Justice seeks $2B for IT, workers
But the department's largest single technology program is a $400-million-a-year election reform effort
The Justice Department would spend about $2 billion buying information technology and hiring technology workers under the budget President Bush submitted to Congress Feb. 4.
Overall, the department is asking for $30.2 billion in fiscal 2003, up from the $26.8 billion originally approved for this year. The fiscal 2002 funding later was increased to $28.9 billion when Congress added emergency funding for the Justice Department to use for the war against terrorism.
Information technology has become a significant factor since the department refocused its strategic plan last fall to make counterterrorism its top priority, a senior aide to Attorney General John Ashcroft said.
In the 2003 budget, the department and its subsidiaries are turning to technology to help secure the nation's borders, better share intelligence and tighten information security inside and outside the government.
The department also has decided to help localities buy new electronic voting machines.
The largest single technology program in the Bush spending plan is a $400-million-a-year election reform program for the Office of Justice programs. The office would pay half the cost of new voting machines if states buy machines that meet standards to be developed by the National Institute of Standards and Technology.
The program would run for three years, for a total of $1.2 billion. The need for better voting technology became apparent when the month-long dispute over who won the 2000 presidential election had to be settled by the Supreme Court.
Most of the rest of the Justice Department's technology spending is aimed at the FBI and the Immigration and Naturalization Service.
The INS is to receive $362 million to buy a comprehensive land, sea and air entry and exit system that would keep track of foreign nationals entering the United States. At present, the INS checks visas and other documents of visitors as they enter the country, but does little to keep track of them once they are here.
Immigration reform advocates say millions of foreigners have remained in the United States on expired visas. At least three of the Sept. 11 hijackers remained in the United States after their visas had expired. Others entered the country on student visas but, unknown to the INS, never attended classes.
The budget includes $109.4 million for IT items for the FBI, including digital storage for more than 5 million documents, data management and warehousing, video teleconferencing capabilities, mainframe and data center upgrades, IT support for legal attaches, and improved "collaborative capabilities."
A senior Justice Department official who briefed reporters on the budget on condition that he would not be identified said the agency was "rapidly trying to upgrade" its systems so it could better share information with state and local law enforcement agencies.
The FBI also would receive $48.2 million for information assurance. Citing the Robert Hanssen spying embarrassment, the FBI said it needed a "proactive program" of policies, procedures, technologies, enforcement, administration and training to better safeguard its information.

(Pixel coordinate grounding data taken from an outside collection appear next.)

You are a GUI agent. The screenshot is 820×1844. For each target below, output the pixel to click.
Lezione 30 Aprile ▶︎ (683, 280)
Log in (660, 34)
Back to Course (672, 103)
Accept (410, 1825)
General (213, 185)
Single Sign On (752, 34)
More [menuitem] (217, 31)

Other technology items in the budget include:
* $157.5 million for wide-ranging information technology upgrades under an Immigration and Naturalization Service program called ATLAS. The program is intended to fix infrastructure shortfalls, solve connectivity problems and improve information assurance throughout the immigration agency.
* $149.3 million to develop a "Justice Wireless Network" comprised of narrowband radios.
* $108 million for Justice Consolidated Office Network. The department envisions building an office automation infrastructure to link computer systems used by Justice's litigating and management offices with the Executive Office for Immigration Review, the U.S. Marshals Service, the Community Relations Service and the U.S. Trustees.
* $90 million to continue work on the Drug Enforcement Administation's Firebird office automation project, which is intended to give DEA agents much greater access to investigative information using standard desktop computers.
* $83.4 million to upgrade various INS computer systems.
* $36.5 million for FBI data management and warehousing.
* $32.3 million for FBI technical programs and operations.
* $21 million to improve the National Infrastructure Protection and Computer Intrusion Program.
* $867,000 for the FBI's DNA analysis program.